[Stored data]
┌──

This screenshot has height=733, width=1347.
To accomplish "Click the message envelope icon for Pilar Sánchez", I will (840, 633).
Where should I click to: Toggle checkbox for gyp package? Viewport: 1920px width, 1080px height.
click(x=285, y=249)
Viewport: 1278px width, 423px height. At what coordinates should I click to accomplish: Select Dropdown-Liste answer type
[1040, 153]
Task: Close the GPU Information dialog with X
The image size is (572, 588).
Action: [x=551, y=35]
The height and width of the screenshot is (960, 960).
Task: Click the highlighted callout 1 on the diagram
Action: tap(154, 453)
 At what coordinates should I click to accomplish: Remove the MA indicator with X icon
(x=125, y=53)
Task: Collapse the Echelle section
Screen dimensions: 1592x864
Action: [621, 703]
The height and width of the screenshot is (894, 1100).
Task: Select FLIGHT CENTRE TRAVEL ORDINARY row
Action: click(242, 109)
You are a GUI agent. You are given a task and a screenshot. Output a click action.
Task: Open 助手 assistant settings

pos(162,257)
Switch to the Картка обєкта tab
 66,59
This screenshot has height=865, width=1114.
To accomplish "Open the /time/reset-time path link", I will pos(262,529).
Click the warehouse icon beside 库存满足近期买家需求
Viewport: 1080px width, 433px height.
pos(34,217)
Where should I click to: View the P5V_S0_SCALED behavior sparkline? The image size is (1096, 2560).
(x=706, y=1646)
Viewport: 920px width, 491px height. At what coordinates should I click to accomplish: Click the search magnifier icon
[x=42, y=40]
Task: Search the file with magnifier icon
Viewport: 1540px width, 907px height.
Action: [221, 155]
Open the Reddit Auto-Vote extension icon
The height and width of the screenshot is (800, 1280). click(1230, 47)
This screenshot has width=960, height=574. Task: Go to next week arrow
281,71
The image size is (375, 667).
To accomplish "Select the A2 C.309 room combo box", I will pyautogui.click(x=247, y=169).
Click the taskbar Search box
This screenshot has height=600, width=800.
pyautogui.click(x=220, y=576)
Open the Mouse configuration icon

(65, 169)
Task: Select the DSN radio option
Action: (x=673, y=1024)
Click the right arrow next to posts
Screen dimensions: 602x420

└──

DESCRIPTION OF THE TASK: Between the first line of the entries above and the line with "Task: Close the GPU Information dialog with X", both included, copy every line exactly and nothing outside that range.

WRITTEN SOLUTION:
This screenshot has height=733, width=1347.
To accomplish "Click the message envelope icon for Pilar Sánchez", I will (840, 633).
Where should I click to: Toggle checkbox for gyp package? Viewport: 1920px width, 1080px height.
click(x=285, y=249)
Viewport: 1278px width, 423px height. At what coordinates should I click to accomplish: Select Dropdown-Liste answer type
[1040, 153]
Task: Close the GPU Information dialog with X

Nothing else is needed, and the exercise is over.